[任务要求]
**a)** 列出下面文档摘录中 to_exp 字典的全部键,并写出每个键对应的数值。
**b)** 请把下面文档摘录中以“root_dir = os.path.join(os.getcwd(),path)”开头、以“img_list = os.listdir(tmp_dir)”结尾的部分一字不差地抄写出来。

[文档摘录]
——

问题描述
torchvision.datasets.ImageFolder 假定:子文件名=子文件夹的图像的标签
但在KDEF文件夹中,子文件夹下有所有的类,不宜用ImageFolder读取path来得到dataset
My 实现:
# how to build dataset?
from torch.utils import data
from torchvision import transforms, utils
import os
from PIL import Image
to_exp={
'SU':0, 'AF':1, 'DI':2, 'HA':3, 'SA':4, 'AN':5, 'NE':6
}
mytransform = transforms.Compose([
transforms.Resize((224,224)),
transforms.ToTensor()
])
class PoseDataset(data.Dataset):
def __init__(self, path):
super(PoseDataset,self).__init__()
root_dir = os.path.join(os.getcwd(),path)
dir_list = os.listdir(root_dir)
self.data = []
for dir_name in dir_list:
tmp_dir = os.path.join(os.path.join(root_dir,dir_name))
img_list = os.listdir(tmp_dir)
for img_name in img_list:
t_img = mytransform(Image.open(os.path.join(tmp_dir,img_name)).convert("RGB"))

——

[原始数据]
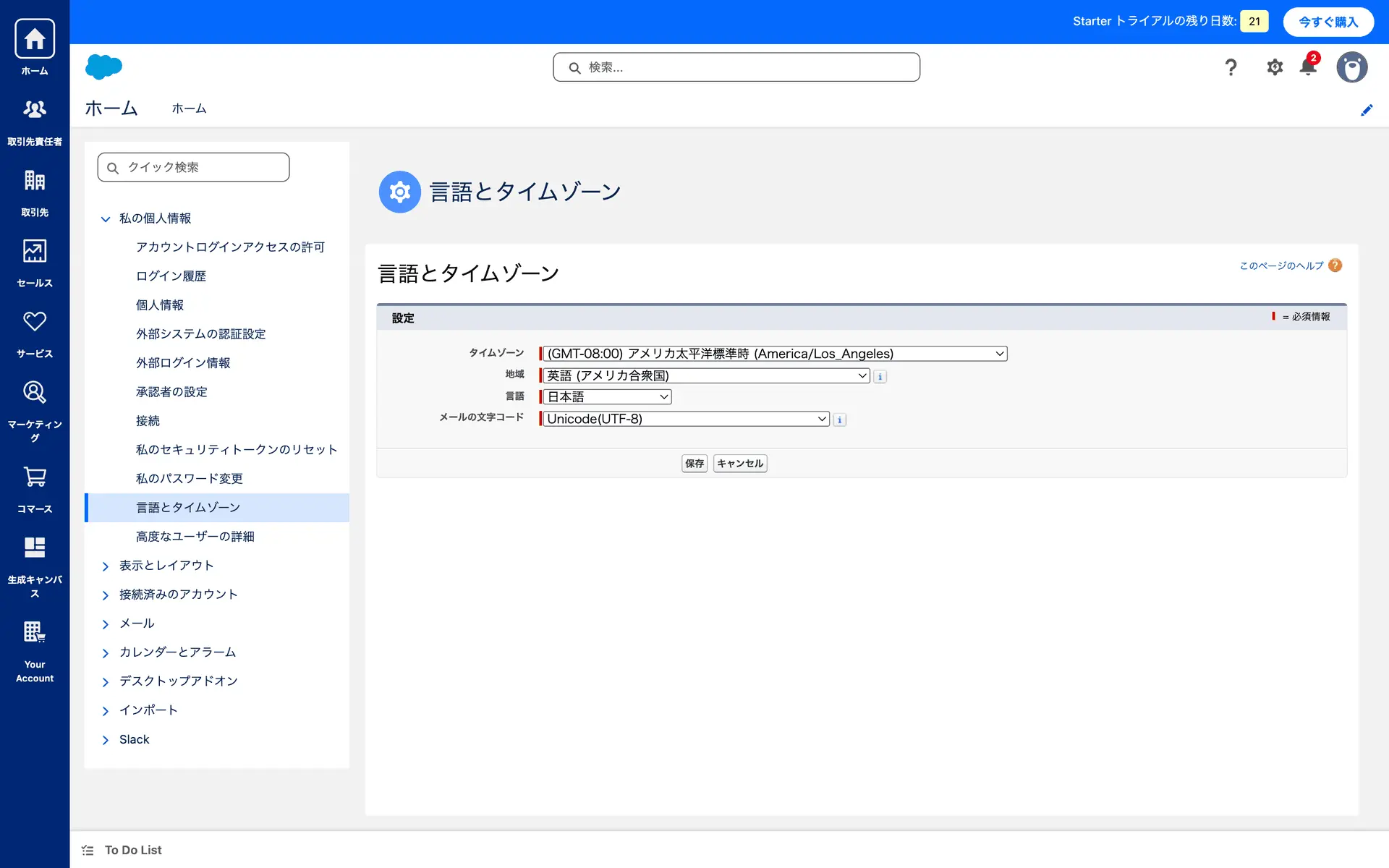Screen dimensions: 1389x868
Task: Open the コマース shopping cart icon
Action: click(x=34, y=477)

——

[练习答案]
**a)**
SU:0
AF:1
DI:2
HA:3
SA:4
AN:5
NE:6

**b)**
root_dir = os.path.join(os.getcwd(),path)
dir_list = os.listdir(root_dir)
self.data = []
for dir_name in dir_list:
tmp_dir = os.path.join(os.path.join(root_dir,dir_name))
img_list = os.listdir(tmp_dir)